_YOUR INSTRUCTIONS_
Rescale the lines from the line containing "bilateral [150, 110]" up to and including the line containing "civil (786, 1308)", reproducing each line, requests included. Multiply every coordinate in the answers by 2.05 and round to whole numbers, with halves rounded up; give only these lines.

_DATA SHOWN_

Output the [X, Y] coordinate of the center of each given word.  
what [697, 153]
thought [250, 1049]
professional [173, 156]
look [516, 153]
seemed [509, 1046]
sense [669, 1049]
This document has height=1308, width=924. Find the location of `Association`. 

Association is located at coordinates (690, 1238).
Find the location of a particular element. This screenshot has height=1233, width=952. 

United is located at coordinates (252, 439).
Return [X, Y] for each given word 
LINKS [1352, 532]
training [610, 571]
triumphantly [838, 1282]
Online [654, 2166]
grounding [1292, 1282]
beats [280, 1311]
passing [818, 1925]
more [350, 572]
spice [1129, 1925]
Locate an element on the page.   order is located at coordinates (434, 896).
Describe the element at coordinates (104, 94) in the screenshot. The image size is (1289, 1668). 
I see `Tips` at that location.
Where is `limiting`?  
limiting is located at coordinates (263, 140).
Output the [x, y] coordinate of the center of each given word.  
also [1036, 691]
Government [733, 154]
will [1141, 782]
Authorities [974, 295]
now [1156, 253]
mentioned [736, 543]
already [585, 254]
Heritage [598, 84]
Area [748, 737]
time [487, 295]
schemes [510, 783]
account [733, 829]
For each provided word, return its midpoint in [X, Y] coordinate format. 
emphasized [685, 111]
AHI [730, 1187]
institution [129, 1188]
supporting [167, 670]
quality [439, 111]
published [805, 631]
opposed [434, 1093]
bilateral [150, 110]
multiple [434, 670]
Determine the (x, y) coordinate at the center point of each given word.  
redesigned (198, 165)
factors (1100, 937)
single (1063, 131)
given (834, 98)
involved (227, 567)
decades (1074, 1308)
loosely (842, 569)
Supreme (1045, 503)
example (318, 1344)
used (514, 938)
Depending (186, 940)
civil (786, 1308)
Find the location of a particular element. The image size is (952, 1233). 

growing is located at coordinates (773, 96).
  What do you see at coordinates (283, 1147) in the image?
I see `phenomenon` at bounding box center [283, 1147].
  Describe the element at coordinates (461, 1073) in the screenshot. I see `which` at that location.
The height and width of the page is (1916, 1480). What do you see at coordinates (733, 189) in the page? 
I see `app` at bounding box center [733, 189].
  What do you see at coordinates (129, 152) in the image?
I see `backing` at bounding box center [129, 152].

_FINISHED EXERCISE_
bilateral [308, 226]
multiple [890, 1374]
Determine the (x, y) coordinate at the center point of each given word.  
redesigned (406, 338)
factors (2255, 1921)
single (2179, 269)
given (1710, 201)
involved (465, 1162)
decades (2202, 2681)
loosely (1726, 1166)
Supreme (2142, 1031)
example (652, 2755)
used (1054, 1923)
Depending (381, 1927)
civil (1611, 2681)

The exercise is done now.